第9話:転落
「おれ、このまま死ぬのかな」
1メートル先も見えない極寒の吹雪の中に慶の体はあった。
その体は雪に埋まり、意識はもうろう、自分の体から生気が抜けていくのがわかる極限の状態。
今にも三途の川も通行してしまうような死の一歩手前に慶の意識はあった。
そもそも何故このようなことになったかというと時間はかれこれ二時間程前に戻る。
慶とリーシャはオーシャンの薦めでここら辺で一番栄えているアリアに向かう為ジス村から飛行船に乗船。これが慶にとって不幸の始まりであった。
無事離陸しリーシャと共に眼下に広がる天険アイスナルキス山脈の雄大な大自然を見下ろしている時、慶の耳に不意に
「バキっ」という何とも不幸な音が聞こえたかった思うとそのまま飛行船から一直線。
結果今の状況にいたる。
「眠い・・でも寝たら」
風前の灯火のような精神を奮い立たせようとするが人としての命のリミットはもうすぐ近くまで迫ってきている。

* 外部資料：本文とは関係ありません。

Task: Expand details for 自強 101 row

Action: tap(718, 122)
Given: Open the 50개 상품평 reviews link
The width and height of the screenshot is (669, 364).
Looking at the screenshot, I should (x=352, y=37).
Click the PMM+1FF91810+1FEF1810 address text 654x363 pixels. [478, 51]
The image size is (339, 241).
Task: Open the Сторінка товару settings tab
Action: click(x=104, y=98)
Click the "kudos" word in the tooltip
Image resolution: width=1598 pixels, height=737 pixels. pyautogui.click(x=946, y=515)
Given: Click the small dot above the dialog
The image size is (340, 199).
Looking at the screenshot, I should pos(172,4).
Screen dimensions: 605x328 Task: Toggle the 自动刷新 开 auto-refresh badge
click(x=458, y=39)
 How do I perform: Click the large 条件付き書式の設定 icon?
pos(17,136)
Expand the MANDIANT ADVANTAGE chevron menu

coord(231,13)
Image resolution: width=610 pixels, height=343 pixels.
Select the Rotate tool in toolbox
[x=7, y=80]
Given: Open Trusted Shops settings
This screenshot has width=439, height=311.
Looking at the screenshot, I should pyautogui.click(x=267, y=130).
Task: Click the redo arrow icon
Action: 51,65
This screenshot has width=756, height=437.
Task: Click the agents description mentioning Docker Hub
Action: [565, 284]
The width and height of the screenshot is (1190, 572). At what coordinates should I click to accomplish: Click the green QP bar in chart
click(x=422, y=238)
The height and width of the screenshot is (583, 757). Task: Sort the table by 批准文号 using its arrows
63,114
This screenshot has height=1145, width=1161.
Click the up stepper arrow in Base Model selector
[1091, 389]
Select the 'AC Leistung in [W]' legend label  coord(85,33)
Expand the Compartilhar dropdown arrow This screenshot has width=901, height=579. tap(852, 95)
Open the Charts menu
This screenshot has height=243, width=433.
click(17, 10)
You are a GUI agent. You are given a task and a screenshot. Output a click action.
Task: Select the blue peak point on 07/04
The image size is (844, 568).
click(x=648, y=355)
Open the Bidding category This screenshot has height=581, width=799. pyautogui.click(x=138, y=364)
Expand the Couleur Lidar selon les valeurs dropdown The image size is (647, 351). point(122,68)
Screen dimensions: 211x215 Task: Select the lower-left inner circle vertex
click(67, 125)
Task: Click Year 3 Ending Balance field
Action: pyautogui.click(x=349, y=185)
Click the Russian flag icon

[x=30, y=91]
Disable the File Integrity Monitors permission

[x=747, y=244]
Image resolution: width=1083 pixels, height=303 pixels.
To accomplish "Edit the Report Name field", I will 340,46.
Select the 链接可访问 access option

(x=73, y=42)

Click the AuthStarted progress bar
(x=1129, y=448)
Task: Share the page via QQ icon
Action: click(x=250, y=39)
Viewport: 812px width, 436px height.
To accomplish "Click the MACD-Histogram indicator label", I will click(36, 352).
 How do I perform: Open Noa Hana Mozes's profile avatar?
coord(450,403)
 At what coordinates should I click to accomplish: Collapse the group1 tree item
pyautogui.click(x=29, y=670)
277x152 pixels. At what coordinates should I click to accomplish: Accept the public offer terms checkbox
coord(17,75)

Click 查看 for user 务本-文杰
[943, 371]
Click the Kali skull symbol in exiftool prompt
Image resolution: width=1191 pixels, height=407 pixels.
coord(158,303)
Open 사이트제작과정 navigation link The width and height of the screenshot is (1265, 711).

「ラーメン、牛丼、ハンバーグ、せめて死ぬ前に一つくらい喰っておきたかったぜ・・・・ん?」
死に際に食べ物しか想像しないめでたい慶の視界のハジにふと、なにやら黒いものが映ったかと思い、振り向くと何か向こうの方に黒いものが立っているのが見えた。
「なんだアレ?」
よく見ようと目をこすりもう一度見る。
「アレ?」その黒いものは更に大きくなっている。
「アっレ〜?」
再度目をこすり見てみると目の前にその黒いものは立っていた全長2メートルは超えるだろうそれの顔部分に徐々に目をやる慶。
「ぎ、ぎゃぁぁああぁあ!!」
目を怪しく光らせる黒いものの顔を見て慶は絶叫の後、パタンと呆気なく気絶してしまった。